Copy out each line of the data that holds the string "Given".

[Dataset entries]
========================
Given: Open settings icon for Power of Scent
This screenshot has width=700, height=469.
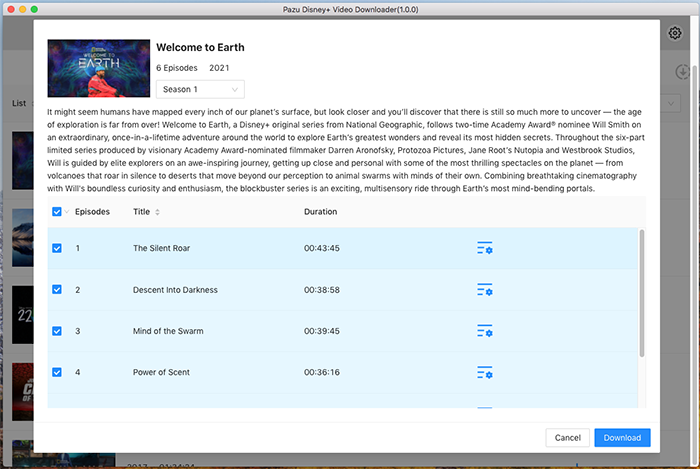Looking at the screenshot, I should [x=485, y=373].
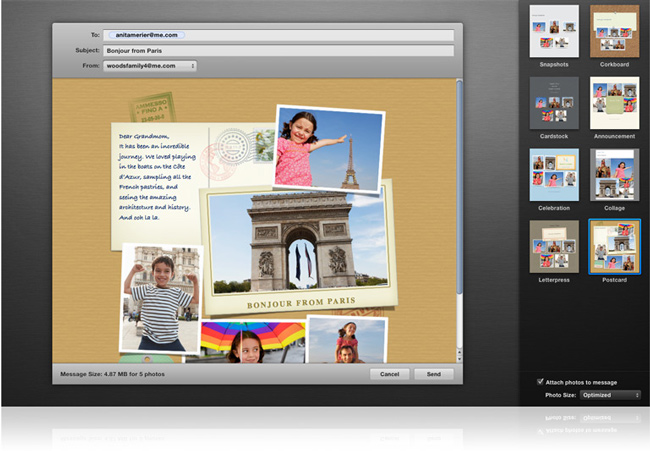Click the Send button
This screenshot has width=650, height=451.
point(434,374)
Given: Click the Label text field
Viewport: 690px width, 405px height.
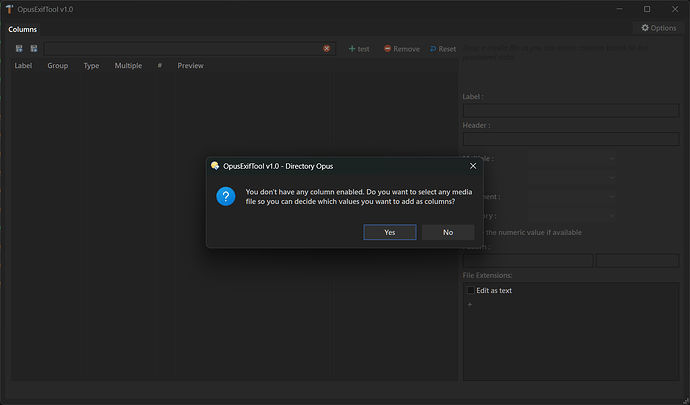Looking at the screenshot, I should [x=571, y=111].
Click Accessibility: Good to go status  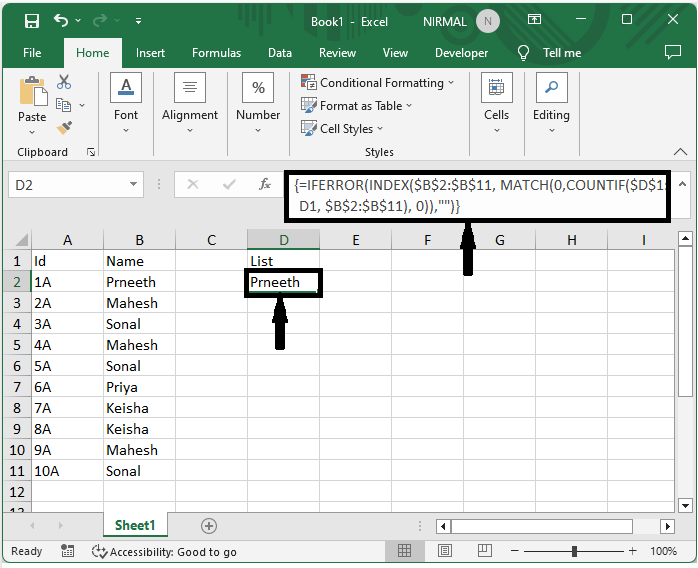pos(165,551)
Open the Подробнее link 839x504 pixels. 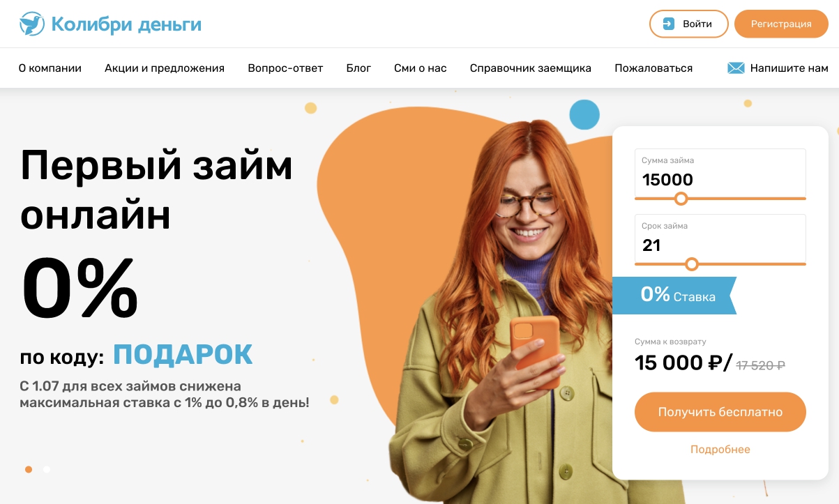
========================
[Task solution]
Given: Open settings icon for Power of Scent
Given: Click the Label text field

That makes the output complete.